Which lines below include the string "computer"? Please show each one.

Data START

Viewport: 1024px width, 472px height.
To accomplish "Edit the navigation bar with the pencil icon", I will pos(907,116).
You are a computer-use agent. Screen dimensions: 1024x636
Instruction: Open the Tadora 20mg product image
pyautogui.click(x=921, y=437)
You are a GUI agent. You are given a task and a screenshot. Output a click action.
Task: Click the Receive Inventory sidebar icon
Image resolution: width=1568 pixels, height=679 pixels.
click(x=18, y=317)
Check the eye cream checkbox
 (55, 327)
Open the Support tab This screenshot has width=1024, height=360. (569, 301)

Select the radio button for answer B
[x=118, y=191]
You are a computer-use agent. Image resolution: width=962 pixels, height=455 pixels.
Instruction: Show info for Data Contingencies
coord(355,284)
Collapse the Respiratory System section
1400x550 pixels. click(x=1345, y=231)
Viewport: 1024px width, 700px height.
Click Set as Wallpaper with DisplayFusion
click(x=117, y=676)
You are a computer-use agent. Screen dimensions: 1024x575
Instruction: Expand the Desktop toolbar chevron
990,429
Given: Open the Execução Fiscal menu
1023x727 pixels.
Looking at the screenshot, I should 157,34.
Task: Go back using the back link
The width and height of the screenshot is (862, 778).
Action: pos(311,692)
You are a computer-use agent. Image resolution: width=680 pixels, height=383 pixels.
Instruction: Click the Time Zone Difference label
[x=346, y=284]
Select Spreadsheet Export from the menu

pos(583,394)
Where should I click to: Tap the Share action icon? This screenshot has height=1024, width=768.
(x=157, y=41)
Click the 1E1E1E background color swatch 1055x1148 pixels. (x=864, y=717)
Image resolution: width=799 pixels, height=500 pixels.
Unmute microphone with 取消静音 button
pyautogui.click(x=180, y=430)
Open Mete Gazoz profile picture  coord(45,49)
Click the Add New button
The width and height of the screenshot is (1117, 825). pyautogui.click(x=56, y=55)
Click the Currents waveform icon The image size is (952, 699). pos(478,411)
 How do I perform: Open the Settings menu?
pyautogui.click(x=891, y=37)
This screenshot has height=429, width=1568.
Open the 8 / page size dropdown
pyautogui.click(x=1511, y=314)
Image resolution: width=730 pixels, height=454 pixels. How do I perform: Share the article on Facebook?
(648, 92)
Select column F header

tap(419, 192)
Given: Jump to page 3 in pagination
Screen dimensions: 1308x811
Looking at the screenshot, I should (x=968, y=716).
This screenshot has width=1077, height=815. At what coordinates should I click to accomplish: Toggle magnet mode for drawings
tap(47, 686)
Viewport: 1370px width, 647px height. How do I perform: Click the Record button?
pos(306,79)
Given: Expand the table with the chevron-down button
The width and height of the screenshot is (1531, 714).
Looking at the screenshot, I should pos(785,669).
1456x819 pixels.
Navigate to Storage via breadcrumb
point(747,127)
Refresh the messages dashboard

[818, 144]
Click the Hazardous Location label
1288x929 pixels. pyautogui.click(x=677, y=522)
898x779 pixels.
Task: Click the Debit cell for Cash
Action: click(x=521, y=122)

Data END

Result of the exercise:
You are a computer-use agent. Screen dimensions: 1024x636
You are a computer-use agent. Image resolution: width=962 pixels, height=455 pixels.
You are a computer-use agent. Screen dimensions: 1024x575
You are a computer-use agent. Image resolution: width=680 pixels, height=383 pixels.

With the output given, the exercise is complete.